Represents the soul of the deceased soaring up to the Heavens and there awaits the Day of Judgement where the bodies rise to the call of the trumpet
Represents the soul of the deceased soaring up to the Heavens and there awaits the Day of Judgement where the bodies rise to the call of the trumpet

In addition, the winged cherub relays an important message. Those who find grace, may win Heaven.

In England, the cherub’s face is similar to the face of a Renaissance putti, which is child like. [Ref: BAHL]

If you look closely at the image below, you will see that the feathers have been replaced with foliage.

Sibling death heads
Sibling death heads?

Indeed, this is one of my favourite images. I simply adore their two faces and I do wonder what story they tell. Without a shadow of a doubt, this image has a neoclassical feel to it.

The Neoclassical period in Europe for visual arts began c. 1760 and was influenced by the arts of Rome and Ancient Greece. This period also coincided with the 18th century, Age of Enlightenment, which was an intellectual and philosophical movement that dominated the world of ideas in Europe.
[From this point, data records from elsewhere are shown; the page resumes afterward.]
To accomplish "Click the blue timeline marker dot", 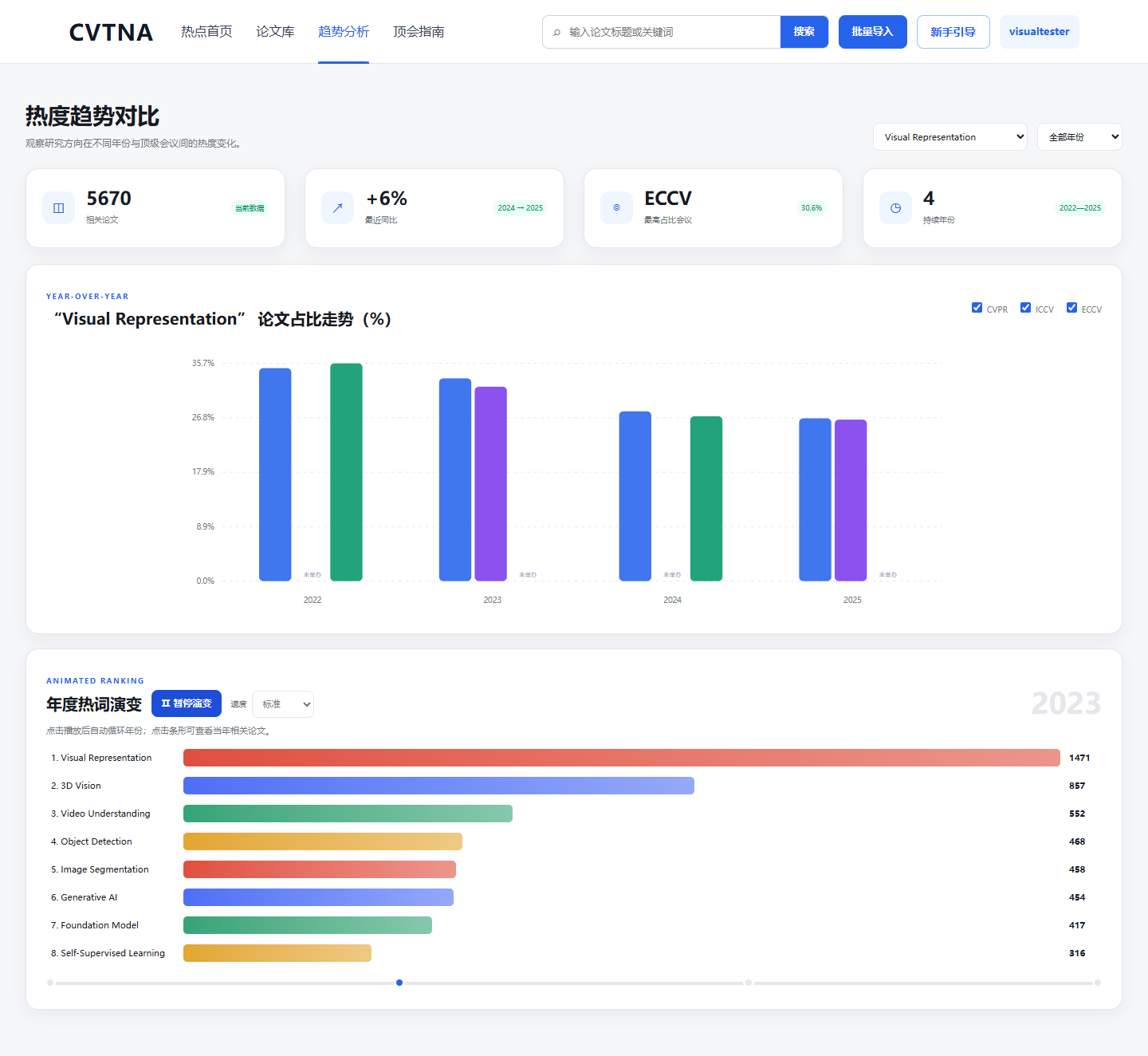I will pos(399,983).
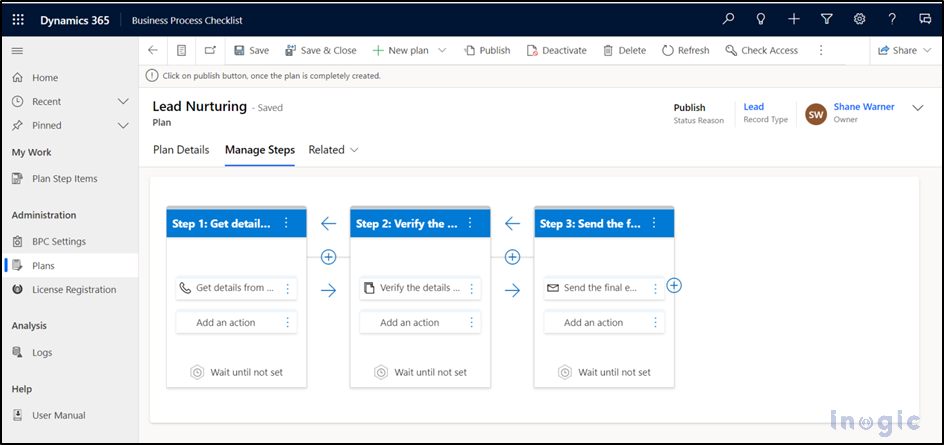Click Deactivate in the command bar

pyautogui.click(x=557, y=50)
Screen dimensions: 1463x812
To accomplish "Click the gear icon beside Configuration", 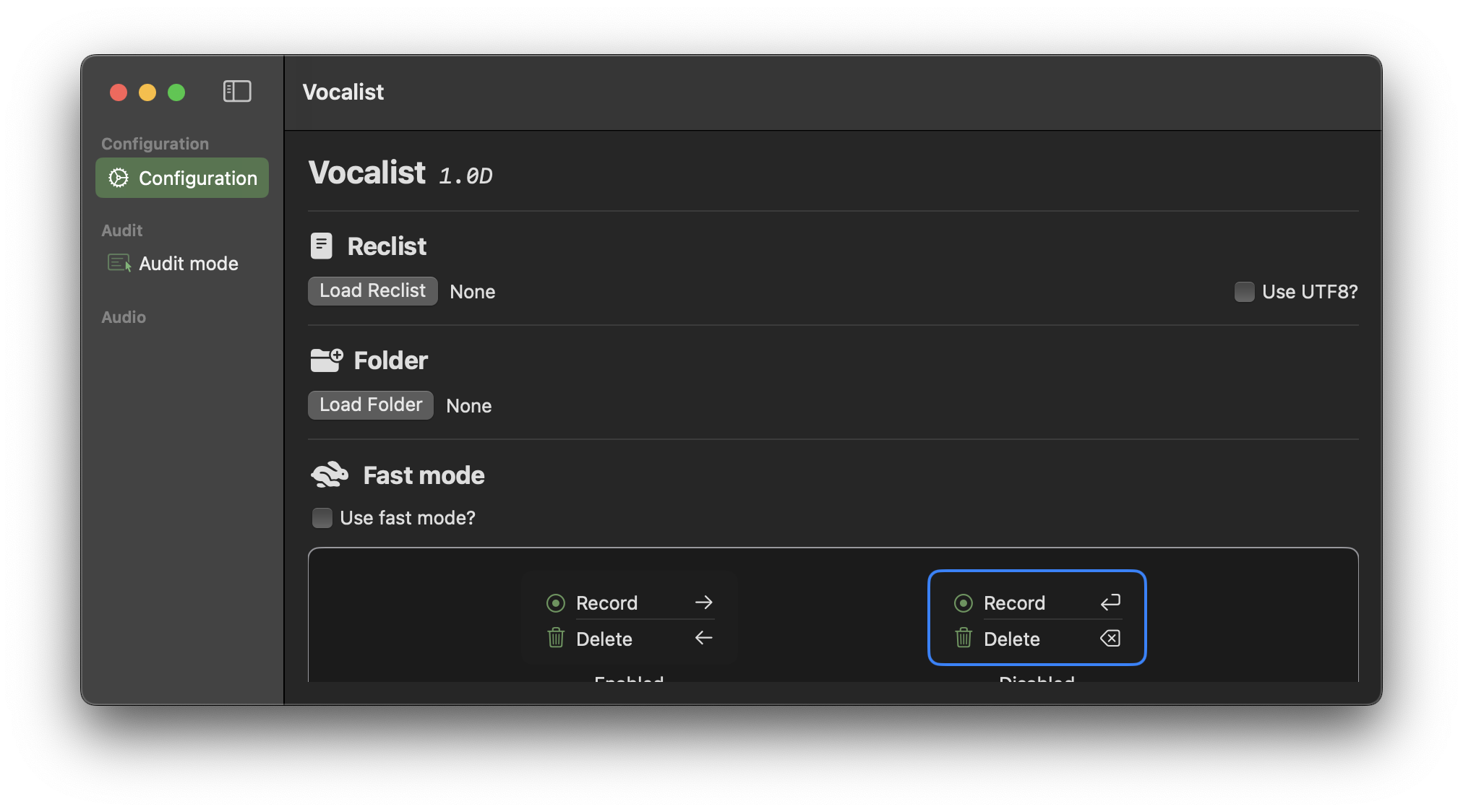I will tap(119, 178).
Many art students ventured on a grand tour of Europe and returned home from Italy with newly discovered Greco-Roman ideals.

Wikipedia

Victorian Cemeteries

Last but not least, we arrive in the Victorian era, which was the period of Queen Victoria’s reign starting in 1837, and lasting till her death in 1901.

Allow me to take you back to a time prior to Victorian cemeteries and their magnificent splendour.

Taking a walk in, or past your local churchyard is not a pleasant experience. I’m taking you back to a time of disease, plagues and poor sanitary conditions. Consequently, our life expectancy isn’t long and unfortunately, your local churchyard is bursting at the seams with rotting corpses. Imagine the putrid scent in the air and the horrific sight before you?

Thankfully, the answer came in the form of Victorian cemeteries.

From 1800 onwards, numerous companies built dedicated gardens to dispose of the dead away from our cities. Moreover, these new gardens became places of beauty where the Victorians liked to take a walk as well as enjoy a picnic. In addition, they created a whole new language of funerary art, which subsequently resulted in the death head falling out of fashion.

In particular, flowers and draped urns, along with various animals are common place for the Victorian dead. Today, and at a glance, you can certainly tell a persons status in life simply by looking at the grandeur of their final resting place.

Places I recommend visiting

To end with, I recommend that you visit Edinburgh so that you can come face to face with its death heads. As I write this now, I have a strong urge to simply book myself a ticket and hotel so that I can go exploring. I feel Edinburgh’s calling.

Therefore and finally, it’s time for you to grab your camera and visit your local cemetery, or churchyard.

What story can you uncover about some of your local inhabitants?